Wyobraź sobie, że gdy wracam z pracy i idę wzdłuż mojego bloku, to mijam okna, 15 okien. Wszystkie kuchenne. Większość uchylonych. Wracam zazwyczaj w porze między obiadem a kolacją, ale i tak zapachy posiłków drażnią moje nozdrza, zwłaszcza gdy jestem głodny. I rozróżniam poszczególne strumyki aromatów, niczym zawodowy kiper: Oooo! Schabowy! A tu polędwiczki i pieczone ziemniaki… yymmm… i smażone warzywa. A tam obok ryba z patelni, chyba nawet pstrąg…
Czasami tak dawałem się uwieść zapachom, że przegapiałem wejście do domu. Wtedy mocno sobie postanawiałem, że wreszcie znajdę czas i sam zrobię jakieś mięsko. Nie to, żeby żona nie robiła. Ona wspaniale gotuje, a ja staram się pomagać w kuchni. Chociaż różnie bywa z efektami 🙂
Któregoś razu, podczas przygotowań do obiadu, zwaliłem ze stołu brokuł i to kablem od młynka do kawy. To jednak każdemu może się przytrafić. Jednak najciekawiej się robiło, gdy dochodziło do konfrontacji naszych kulinarno-estetycznych tradycji.

**Fragment danych**

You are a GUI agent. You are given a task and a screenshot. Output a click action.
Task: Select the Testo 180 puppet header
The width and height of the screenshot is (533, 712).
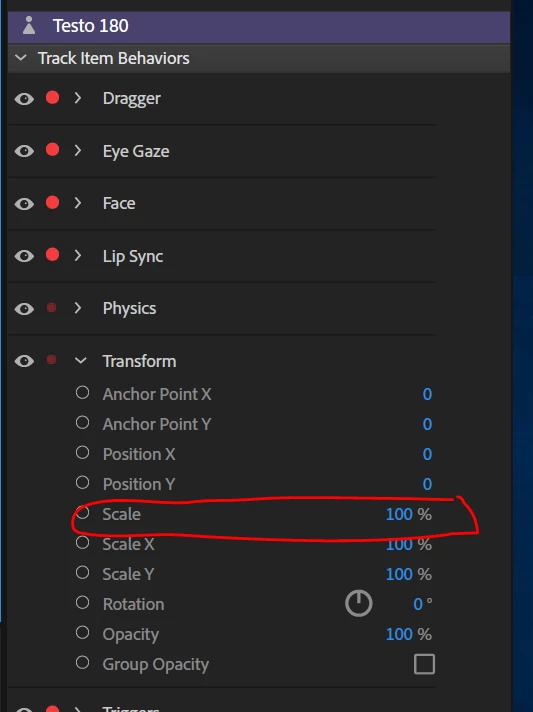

**Treść polecenia**
Napisz dalszy ciąg tekstu o zapachach z kuchennych okien i domowym gotowaniu, zaczynając zaraz po jego ostatnim zdaniu.

**Rozwiązanie ćwiczenia**
Starcie w kuchni
Otóż do prawdziwego starcia doszło wtedy, gdy moja żona upiekła murzynka. Ociekał czekoladą, która spływała na stojący pod nim talerz. Tak jak to zwykle robiłem w domu u mamy, wziąłem łyżeczkę i zeskrobałem ciemnobrązową słodycz, pozostawiając bruzdy jak traktor na roli. Niestety okazało się, że zniszczyłem dzieło sztuki i żona omal nie wygoniła mnie z domu 😉
A resztki czekolady i tak zjadłem!
No dobrze, tyle z życia. Przejdźmy do meritum. Przygotowałem specjalnie dla Ciebie trzy przepisy na pyszne jedzonko. Jeśli dotąd nigdy nie przygotowywałeś obiadu, to może jest to dobra okazja, by przywitać się z kuchnią. Nie musisz być Gessler czy Olgą Smile, żeby samodzielnie zrobić coś pysznego.
Zadedykuj obiad żonie, rodzinie, dzieciom, a na pewno docenią Twoje wysiłki. No dobra, zależy jaką masz żonę 🙂
Poniżej znajdziesz zdjęcia potraw i przepisy. Zapraszam!
Pieczone ziemniaki z indykiem

Czego potrzebujesz?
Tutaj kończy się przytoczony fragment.